President Barack Obama "reduced the cost of prescription drugs for nearly 3.6 million Americans in 2011."
Barack Obama on Tuesday, March 20th, 2012 in a web video ad
Obama ad claims credit for cheaper prescription drugs
As the U.S. Supreme Court hears arguments on the national health care law, a new Barack Obama campaign ad touts the improvements in Medicare benefits contained in the legislation.
Video clips of President Obama speaking about eliminating Medicare fraud play are interspersed with still shots of the president embracing retirees.
The text: "As president he signed the Affordable Care Act ... and reduced the cost of prescription drugs for nearly 3.6 million Americans in 2011."
We’re checking whether the ad is accurate that the health law -- and Obama, by extension -- are to credit for that many Medicare recipients paying less for prescription drugs last year.
The doughnut hole
Medicare Part D, which covers prescription drugs for beneficiaries, has always contained a coverage gap. The plan pays for drugs up to a dollar amount, but then Medicare recipients must cover the entire cost of prescriptions until catastrophic coverage kicks in.
Currently, beneficiaries in the Medicare Part D program must pay the first $310 for prescriptions. Then insurance then pays up to $2,830. At that point they’re in what's known as the doughnut hole with a gap in coverage until they hit an out-of-pocket limit of $4,550. At that point, their coverage takes over again, usually paying about 95 percent of the costs.
Jack Hoadley, a health policy analyst at Georgetown University, co-wrote a study for the Kaiser Family Foundation last year on the coverage gap. He pointed out that even those who reach the catastrophic threshold do so only after they have been paying the full price of their prescriptions for several months.

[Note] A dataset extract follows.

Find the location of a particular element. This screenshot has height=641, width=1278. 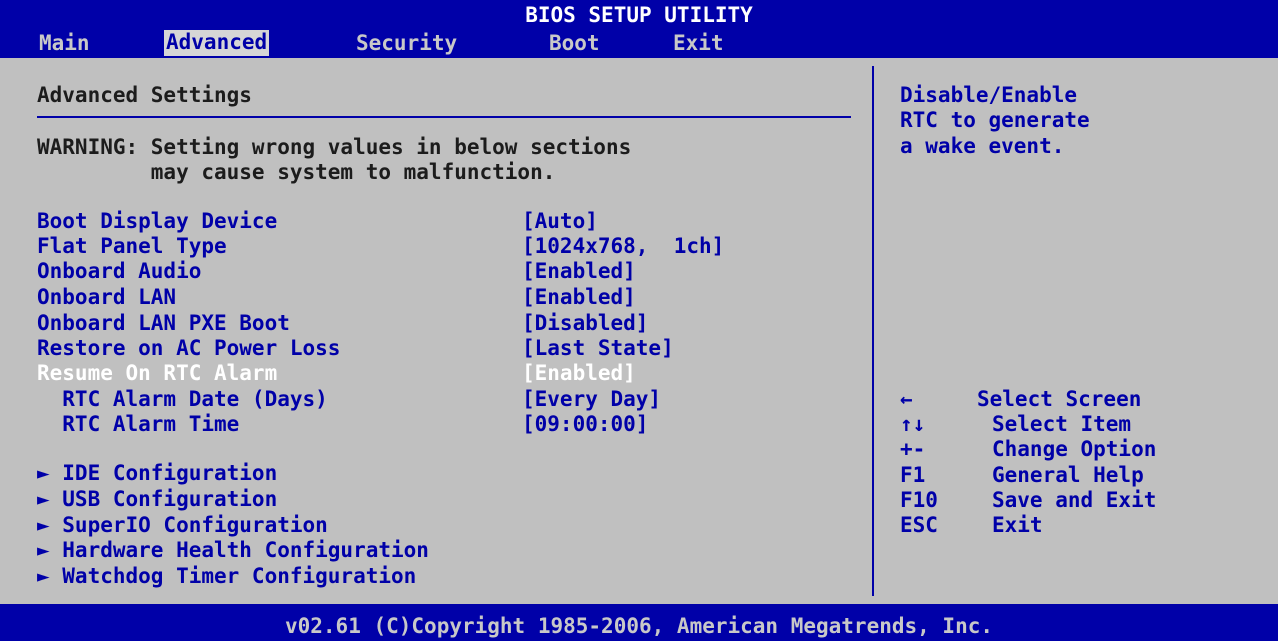

key-help-general-help: General Help is located at coordinates (1068, 475).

The Patient Protection and Affordable Care Act, slowly phases out the doughnut hole through price discounts and government subsidies, eliminating it completely in 2020.
The 2011 phase
Last year, under the terms of the health care law, the doughnut hole shrank a little with those eligible for Medicare receiving discounts on drugs once they reached the coverage gap.
Drug manufacturers were required to provide a 50 percent discount for covered brand name drugs, while there were federal subsidies (7 percent discount) for generic drugs, said Elizabeth Hargrave, a senior research scientist at the University of Chicago and co-author of the study with Hoadley.
"The brand-name drug discounts do not cause beneficiaries to reach the catastrophic coverage more slowly – they’re counted as if beneficiaries paid these amounts out of pocket. So this is true savings even for beneficiaries who subsequently reach the catastrophic limit," Hargrave added.
Both discounts will increase over time until the doughnut hole is effectively closed in 2020, she said.
So the reduced drug costs are real. What about the number of people who benefitted?
‘Nearly 3.6 million Americans’
The Centers for Medicare and Medicaid Services, a division of the Department of Health and Human Services, estimated that total discounts added up to $2.1 billion, or an average of $604 per beneficiary.
It also said 3,576,640 people enjoyed those savings. (For a state-by-state breakdown, check out the chart at the bottom of the fact sheet.)
The CMS numbers are based on 2011 Part D claims data received through Feb. 29, 2012, the agency said.
We didn’t see any reason to doubt the figures, but CMS is a federal agency under Obama, and this is an Obama campaign ad. So we ran it by Hoadley and Hargrave, who both said the 3.6 million figure checks out.
Hargrave pointed us to another CMS chart, which totalled the number of beneficiaries in the doughnut hole in 2011 at 3,758,024 -- including the territories -- and about 3.6 million in the 50 states. (See the first chart in the zip file.)
Obama’s campaign ad credits the president, by fighting for and signing the health care law, with reducing the cost of prescription drugs for nearly 3.6 million Americans in 2011.
The law is saving Medicare beneficiaries money by phasing out the coverage gap, or doughnut hole. It accomplishes that by requiring discounts from drug companies and by providing subsidies in increasing amounts until the gap is eliminated. The Centers for Medicare and Medicaid said about 3.6 million people saved about $2.1 billion on drugs in 2011.
The claim holds up. We rate it True.